Ex vivo infection of mouse B cells
Mouse splenocytes were enriched using the EasySep™ Mouse B Cell IsolationKit (Stem Cell Technologies #19854), and plated in RPMI 10% FBS + (100 U/mL Penicillin and 100 μg/mL Streptomycin) + 55mM 2-Mercaptoethanol. Cells were pre-incubated for 6 hours in the presence of 25 μg/mL lipopolysaccharide (LPS). Cells were spinfected with retrovirus pRetroX-IRES-ZsGreen1 (empty vector as control, Takara Bio Catalog No. 632520) or with pRetroX-mOcab-IRES-ZsGreen1 that expressed the mouse Pou2af1 gene in the presence of 8 μg/mL polybrene (Millipore TR-1003) at 800 rcf for 90 min at 24 °C. Cultures were collected at different time points after infection, and RNA extracted using TRIzol (Invitrogen 15596026), as per the manufacturer’s instructions. Additional cells, collected 3 days after infection were further processed for ATAC-seq.

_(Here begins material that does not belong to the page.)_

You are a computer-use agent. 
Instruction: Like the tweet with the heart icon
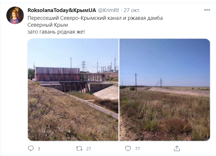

QUANTIFICATION AND STATISTICAL ANALYSIS
ATAC-seq alignment, filtering, and peak calling
Paired-end ATAC-seq reads were trimmed to remove adapter sequences using NGmerge with the options “-z -u 41 -a”51. Trimmed read pairs were aligned to version 38 of the human reference genome (hg38) using bowtie2 with the following options: “-X2000 --local --mm -k 4“. Aligned reads were sorted and filtered to exclude reads mapping to mitochondrial DNA and black-listed regions, and duplicate read pairs were removed using the “MarkDuplicates” program in picard tools (http://broadinstitute.github.io/picard). This resulted in the final aligned, sorted, and filtered BAM file that was used for all subsequent analysis. The ATAC-seq processing and alignment pipeline is available at https://github.com/DoaneAS/atacflow. ATAC-seq library quality was assessed from the aligned and filtered libraries by computing the fraction of reads in peaks (FRIP-score) using a set of universal DHS regions provided by ENCODE (https://storage.googleapis.com/encode-pipeline-genome-data/hg38/ataqc/reg2map_honeybadger2_dnase_all_p10_ucsc.hg19_to_hg38.bed.gz). ATAC-seq samples with FRIP-score >= 0.3 were retained for analysis. In addition to standard quality metrics, we assessed TSS enrichment, TSS chromatin accessibility and TSS nucleosome positioning (see Nucleosome mapping below) using ATAC-seq data and confirmed the expected correlations with transcript abundance (Extended data Fig. 1B-E). ATAC-seq peaks were called from Tn-5 corrected insertions using MACS2 callpeak with option “-g hs --nomodel -- shift −75 --extsize 150 --keep-dup all --call-summits”.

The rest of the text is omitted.